Mas a estrela brilhante na coleção de maravilhas cinematográficas de Gondry, 'O brilho do sol eterno da mente sem mancha' é pura genialidade encarnada. O filme destila perfeitamente todos os elementos de seu talento cinematográfico em um pacote satisfatório. Impulsionado por um roteiro de Charlie Kaufman lindamente construído, o filme essencialmente impecável de Gondry mudou a vida dos espectadores ao aplicar a mesma sabedoria lírica do poema de Alexander Pope que inspirou seu título. (“Quão feliz é a sorte dos inocentes!”, Lê-se. “O mundo esquecendo, pelo mundo esqueceu.”) Estrelado por Jim Carrey e Kate Winslet, “Sunshine” é uma história épica e labiríntica, revelando idéias de amor eterno e mente humana com o maior cuidado e compreensão. Construído de forma não linear, mostra todo o processo de emoções que vivem e morrem ao longo de um relacionamento: dois pássaros cantores, Joel e Clementine, se encontram, caem de ponta-cabeça, se aproximam e se afastam. Clementine então passa por um procedimento científico para limpar sua memória de Joel. O médico descreve sem rodeios como 'dano cerebral'. Joel, adequadamente perturbado, segue o exemplo. Mas não é tão simples. Viajando em sua mente desintegradora, testemunhamos sua alma e dores doloridas enquanto o passado se afasta lentamente - fora da vista, fora da mente. O resultado é de partir o coração. Simplificando, este filme nos aproxima de nossos arredores (não é tarefa fácil) e habilmente amplia as razões pelas quais vale a pena viver.
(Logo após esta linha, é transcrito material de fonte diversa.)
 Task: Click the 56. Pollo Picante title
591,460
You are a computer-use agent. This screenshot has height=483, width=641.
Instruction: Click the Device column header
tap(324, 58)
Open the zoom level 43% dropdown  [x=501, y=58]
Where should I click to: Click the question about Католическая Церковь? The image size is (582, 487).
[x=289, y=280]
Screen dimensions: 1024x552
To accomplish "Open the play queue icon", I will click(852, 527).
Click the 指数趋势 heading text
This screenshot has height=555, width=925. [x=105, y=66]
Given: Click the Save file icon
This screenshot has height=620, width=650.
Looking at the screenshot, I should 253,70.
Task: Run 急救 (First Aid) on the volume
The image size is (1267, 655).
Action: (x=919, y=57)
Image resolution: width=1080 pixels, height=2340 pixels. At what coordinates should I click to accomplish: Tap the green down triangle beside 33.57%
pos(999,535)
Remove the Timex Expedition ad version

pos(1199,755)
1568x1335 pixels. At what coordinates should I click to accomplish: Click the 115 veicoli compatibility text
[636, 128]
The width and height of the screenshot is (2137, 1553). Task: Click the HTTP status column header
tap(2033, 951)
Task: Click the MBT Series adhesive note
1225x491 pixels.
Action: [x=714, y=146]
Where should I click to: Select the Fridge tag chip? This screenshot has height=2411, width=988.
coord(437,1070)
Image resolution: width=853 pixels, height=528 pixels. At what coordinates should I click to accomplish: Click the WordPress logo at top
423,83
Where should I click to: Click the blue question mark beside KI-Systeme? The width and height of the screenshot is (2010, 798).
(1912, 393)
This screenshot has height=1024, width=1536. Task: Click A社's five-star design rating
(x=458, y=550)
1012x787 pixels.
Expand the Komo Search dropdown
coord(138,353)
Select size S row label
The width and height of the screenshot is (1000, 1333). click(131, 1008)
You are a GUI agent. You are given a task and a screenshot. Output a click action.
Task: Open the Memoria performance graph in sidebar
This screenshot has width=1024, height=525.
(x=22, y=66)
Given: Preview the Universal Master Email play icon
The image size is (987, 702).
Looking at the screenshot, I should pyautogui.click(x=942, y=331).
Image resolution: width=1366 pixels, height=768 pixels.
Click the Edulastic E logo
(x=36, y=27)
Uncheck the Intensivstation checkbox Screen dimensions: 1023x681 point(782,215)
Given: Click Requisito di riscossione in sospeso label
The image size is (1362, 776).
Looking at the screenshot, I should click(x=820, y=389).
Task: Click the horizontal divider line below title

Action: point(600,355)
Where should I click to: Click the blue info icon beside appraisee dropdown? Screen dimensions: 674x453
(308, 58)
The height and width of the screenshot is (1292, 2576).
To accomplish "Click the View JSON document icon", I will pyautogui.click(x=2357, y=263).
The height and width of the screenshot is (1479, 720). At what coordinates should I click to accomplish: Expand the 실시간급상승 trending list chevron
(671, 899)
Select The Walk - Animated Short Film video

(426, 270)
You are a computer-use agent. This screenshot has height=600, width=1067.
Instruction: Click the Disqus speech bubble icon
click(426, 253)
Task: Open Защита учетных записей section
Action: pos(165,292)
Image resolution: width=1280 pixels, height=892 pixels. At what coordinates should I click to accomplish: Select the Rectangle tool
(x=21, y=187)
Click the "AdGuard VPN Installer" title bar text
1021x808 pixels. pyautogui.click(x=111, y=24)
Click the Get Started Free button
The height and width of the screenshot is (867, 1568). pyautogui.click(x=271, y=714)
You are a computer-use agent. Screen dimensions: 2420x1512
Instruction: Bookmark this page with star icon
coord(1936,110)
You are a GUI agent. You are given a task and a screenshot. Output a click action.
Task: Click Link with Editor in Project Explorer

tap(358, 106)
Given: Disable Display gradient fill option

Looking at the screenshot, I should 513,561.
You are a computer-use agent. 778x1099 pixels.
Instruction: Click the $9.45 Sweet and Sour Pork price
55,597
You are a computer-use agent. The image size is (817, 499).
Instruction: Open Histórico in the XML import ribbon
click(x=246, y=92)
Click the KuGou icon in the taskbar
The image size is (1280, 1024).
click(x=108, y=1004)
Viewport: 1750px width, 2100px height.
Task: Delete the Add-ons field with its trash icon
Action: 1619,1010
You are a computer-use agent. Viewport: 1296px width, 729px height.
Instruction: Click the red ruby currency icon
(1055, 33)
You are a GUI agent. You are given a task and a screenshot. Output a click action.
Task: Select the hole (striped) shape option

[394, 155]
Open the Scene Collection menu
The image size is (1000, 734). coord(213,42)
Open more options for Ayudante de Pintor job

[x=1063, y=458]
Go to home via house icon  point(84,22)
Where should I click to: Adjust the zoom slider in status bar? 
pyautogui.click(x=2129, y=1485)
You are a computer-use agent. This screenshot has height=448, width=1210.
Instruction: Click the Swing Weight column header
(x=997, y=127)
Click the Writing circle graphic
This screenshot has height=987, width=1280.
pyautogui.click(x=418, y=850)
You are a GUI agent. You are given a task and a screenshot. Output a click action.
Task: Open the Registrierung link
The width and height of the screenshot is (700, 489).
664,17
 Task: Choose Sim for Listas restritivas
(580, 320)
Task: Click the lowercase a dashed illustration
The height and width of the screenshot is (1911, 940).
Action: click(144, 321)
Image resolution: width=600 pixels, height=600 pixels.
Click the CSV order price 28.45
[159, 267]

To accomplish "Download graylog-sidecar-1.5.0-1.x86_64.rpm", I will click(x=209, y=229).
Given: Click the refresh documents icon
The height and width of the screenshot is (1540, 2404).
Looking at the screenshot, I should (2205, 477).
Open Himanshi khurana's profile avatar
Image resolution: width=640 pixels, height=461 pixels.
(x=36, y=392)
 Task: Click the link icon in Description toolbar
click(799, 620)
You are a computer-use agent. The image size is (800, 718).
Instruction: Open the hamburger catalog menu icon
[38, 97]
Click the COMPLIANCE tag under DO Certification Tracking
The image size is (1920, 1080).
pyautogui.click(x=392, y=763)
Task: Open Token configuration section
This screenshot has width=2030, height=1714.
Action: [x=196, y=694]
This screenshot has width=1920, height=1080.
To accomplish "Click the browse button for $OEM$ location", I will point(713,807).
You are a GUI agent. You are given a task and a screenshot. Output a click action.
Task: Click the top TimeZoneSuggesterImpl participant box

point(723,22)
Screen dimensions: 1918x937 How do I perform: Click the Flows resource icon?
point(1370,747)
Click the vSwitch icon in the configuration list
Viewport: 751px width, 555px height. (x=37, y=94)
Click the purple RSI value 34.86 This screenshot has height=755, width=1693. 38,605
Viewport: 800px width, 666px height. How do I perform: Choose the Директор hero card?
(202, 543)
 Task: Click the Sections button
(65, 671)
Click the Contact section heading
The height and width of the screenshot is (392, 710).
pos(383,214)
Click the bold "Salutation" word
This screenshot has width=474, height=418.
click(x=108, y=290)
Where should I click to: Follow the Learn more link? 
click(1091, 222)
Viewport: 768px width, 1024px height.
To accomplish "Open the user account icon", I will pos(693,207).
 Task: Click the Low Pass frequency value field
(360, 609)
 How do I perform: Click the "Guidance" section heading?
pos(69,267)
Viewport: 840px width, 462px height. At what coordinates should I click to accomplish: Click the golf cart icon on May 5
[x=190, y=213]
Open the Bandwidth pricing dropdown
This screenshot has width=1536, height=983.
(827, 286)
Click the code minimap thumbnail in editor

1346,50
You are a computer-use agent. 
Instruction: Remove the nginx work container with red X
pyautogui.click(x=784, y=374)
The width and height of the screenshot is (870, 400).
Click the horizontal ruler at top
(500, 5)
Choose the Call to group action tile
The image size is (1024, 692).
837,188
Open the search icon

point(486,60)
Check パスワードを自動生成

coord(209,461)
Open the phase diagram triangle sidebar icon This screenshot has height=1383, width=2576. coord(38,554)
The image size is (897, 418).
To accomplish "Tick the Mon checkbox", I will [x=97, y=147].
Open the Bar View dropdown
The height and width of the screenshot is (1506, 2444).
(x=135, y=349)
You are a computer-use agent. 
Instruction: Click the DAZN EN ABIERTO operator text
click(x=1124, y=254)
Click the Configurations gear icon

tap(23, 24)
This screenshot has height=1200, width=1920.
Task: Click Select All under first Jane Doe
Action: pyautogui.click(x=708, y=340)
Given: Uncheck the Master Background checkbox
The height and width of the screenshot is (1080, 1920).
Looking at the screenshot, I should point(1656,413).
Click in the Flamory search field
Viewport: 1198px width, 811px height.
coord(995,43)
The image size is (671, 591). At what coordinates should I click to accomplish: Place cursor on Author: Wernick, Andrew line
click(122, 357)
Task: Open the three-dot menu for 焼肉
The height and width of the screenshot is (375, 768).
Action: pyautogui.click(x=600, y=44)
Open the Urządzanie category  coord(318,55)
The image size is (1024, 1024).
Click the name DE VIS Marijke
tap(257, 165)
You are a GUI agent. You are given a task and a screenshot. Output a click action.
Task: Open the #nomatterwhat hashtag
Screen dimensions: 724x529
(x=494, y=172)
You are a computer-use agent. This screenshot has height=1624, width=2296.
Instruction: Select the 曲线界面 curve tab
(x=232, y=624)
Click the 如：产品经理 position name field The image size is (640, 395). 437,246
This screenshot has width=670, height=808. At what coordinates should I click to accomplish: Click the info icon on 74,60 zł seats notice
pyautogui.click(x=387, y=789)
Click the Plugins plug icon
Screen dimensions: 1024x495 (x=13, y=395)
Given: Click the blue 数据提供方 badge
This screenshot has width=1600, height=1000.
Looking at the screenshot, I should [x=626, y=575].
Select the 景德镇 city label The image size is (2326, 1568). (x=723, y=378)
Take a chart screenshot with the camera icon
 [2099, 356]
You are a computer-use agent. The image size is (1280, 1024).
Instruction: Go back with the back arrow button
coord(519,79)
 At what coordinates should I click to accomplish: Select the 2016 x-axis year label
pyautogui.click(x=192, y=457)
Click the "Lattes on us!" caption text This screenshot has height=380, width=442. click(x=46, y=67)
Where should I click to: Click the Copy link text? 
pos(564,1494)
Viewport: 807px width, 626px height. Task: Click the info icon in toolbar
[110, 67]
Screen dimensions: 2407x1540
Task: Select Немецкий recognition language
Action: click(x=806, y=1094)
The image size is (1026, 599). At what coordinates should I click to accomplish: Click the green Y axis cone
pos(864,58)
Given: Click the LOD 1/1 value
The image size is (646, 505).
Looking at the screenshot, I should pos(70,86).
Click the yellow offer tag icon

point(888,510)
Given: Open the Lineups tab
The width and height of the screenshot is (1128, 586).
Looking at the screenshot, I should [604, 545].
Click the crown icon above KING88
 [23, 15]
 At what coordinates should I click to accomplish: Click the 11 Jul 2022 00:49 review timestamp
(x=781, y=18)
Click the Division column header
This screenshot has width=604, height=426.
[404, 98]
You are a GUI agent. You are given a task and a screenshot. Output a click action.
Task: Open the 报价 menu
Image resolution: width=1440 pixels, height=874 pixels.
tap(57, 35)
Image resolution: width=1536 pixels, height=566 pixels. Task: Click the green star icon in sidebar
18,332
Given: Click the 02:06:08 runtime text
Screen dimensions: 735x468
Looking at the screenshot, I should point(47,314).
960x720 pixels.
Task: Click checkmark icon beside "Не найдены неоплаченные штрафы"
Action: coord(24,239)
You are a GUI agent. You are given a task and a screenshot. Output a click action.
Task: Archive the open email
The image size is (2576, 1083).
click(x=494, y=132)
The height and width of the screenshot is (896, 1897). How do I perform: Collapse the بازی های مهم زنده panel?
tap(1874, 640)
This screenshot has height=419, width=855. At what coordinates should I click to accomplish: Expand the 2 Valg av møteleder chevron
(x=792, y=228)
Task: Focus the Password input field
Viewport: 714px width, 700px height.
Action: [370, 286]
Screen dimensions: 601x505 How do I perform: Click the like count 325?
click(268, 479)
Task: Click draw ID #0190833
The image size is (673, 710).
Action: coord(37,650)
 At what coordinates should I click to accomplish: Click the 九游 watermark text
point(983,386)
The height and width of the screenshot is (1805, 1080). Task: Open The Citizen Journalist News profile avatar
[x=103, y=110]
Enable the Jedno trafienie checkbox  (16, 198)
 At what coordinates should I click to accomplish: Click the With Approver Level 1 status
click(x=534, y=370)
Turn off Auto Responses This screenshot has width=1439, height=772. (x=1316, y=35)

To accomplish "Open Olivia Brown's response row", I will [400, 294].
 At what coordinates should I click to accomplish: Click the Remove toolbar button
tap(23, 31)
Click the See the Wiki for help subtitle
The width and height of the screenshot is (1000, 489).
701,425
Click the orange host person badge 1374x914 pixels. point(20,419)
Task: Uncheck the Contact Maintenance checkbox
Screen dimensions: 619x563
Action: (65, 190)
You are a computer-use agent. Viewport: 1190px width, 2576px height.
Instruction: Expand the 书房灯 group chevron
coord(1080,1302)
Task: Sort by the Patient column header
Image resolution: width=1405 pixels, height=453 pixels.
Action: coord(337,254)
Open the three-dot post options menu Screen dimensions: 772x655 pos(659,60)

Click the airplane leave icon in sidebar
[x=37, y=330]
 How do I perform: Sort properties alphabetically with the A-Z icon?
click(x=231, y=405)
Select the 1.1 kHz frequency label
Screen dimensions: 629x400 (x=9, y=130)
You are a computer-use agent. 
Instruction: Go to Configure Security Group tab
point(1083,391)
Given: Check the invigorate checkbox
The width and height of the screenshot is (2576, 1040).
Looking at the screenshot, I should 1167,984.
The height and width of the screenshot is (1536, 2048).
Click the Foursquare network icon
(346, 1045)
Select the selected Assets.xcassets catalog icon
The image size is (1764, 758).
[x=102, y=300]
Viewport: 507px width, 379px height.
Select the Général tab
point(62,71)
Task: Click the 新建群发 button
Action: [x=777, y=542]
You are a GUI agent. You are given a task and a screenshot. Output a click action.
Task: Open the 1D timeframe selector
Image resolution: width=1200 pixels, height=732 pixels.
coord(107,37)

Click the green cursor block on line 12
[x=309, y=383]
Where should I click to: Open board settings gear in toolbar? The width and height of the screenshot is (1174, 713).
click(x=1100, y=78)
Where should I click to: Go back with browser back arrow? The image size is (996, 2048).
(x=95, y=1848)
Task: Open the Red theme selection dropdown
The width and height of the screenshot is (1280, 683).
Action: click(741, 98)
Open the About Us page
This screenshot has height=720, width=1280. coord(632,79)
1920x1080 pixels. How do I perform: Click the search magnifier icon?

Miudezas: A carreira de Gondry começou dirigindo videoclipes, o que ele ainda continua fazendo. Ao longo dos anos, ele colaborou com bandas como Daft Punk, The White Stripes, The Chemical Brothers e Radiohead. Os trabalhos são impressionantes e envolvem invenções e experiências alucinantes (nunca o lego foi usado de maneira tão produtiva). Ele também dirigiu televisão (um episódio de 'Flight of the Conchords', da HBO) e vários curtas-metragens peculiares, incluindo 'La lettre', uma espécie de prequel de 'The Science of Sleep' e 'Pecan Pie', em que um homem (Jim Carrey) de pijama dirige pela cama enquanto canta uma música de Elvis Presley. Deve-se notar também que Gondry foi um dos pioneiros que ajudou a desenvolver a tecnologia por trás do efeito especial do 'tempo da bala' - a técnica que ficou famosa pelos irmãos Wachowski em seu filme de 1999, 'The Matrix'. Ele a usou enquanto dirigia um filme. comercial da Smirnoff Vodka anos antes.